Exercise brief
Nothing outside the range is to be copied. From the entries below, reproduce exactly the lines starting at the one with "Task: Select the 192.168.0.43/16 IPv4 address" and ending at the one with "The width and height of the screenshot is (617, 375).", without pictures.

Data under study
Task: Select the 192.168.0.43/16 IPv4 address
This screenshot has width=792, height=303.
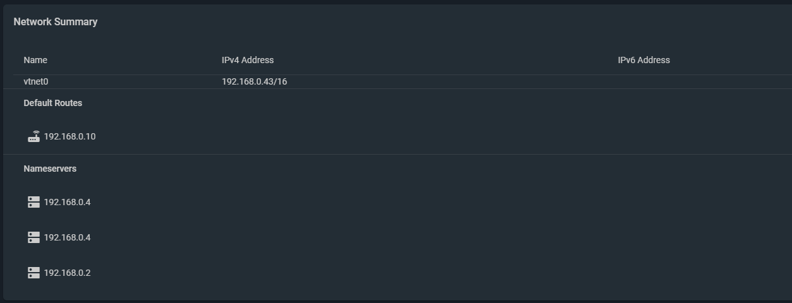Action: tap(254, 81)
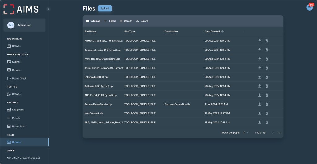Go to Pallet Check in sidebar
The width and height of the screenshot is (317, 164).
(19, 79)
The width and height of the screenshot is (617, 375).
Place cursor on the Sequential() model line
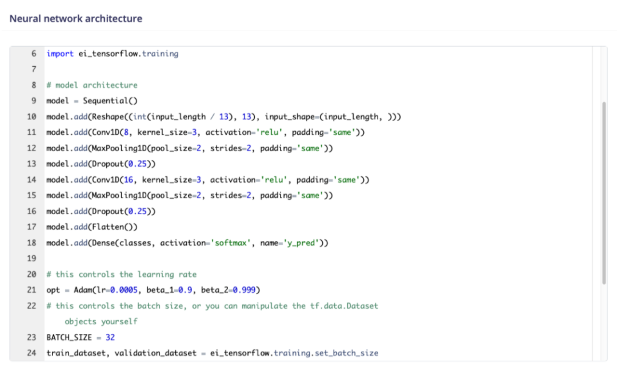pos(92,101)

---

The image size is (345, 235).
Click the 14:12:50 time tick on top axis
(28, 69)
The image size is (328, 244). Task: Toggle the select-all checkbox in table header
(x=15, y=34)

Exercise solution
Task: Select the 192.168.0.43/16 IPv4 address
This screenshot has width=792, height=303.
Action: tap(254, 81)
Go to Pallet Check in sidebar
The width and height of the screenshot is (317, 164).
(19, 79)
The width and height of the screenshot is (617, 375).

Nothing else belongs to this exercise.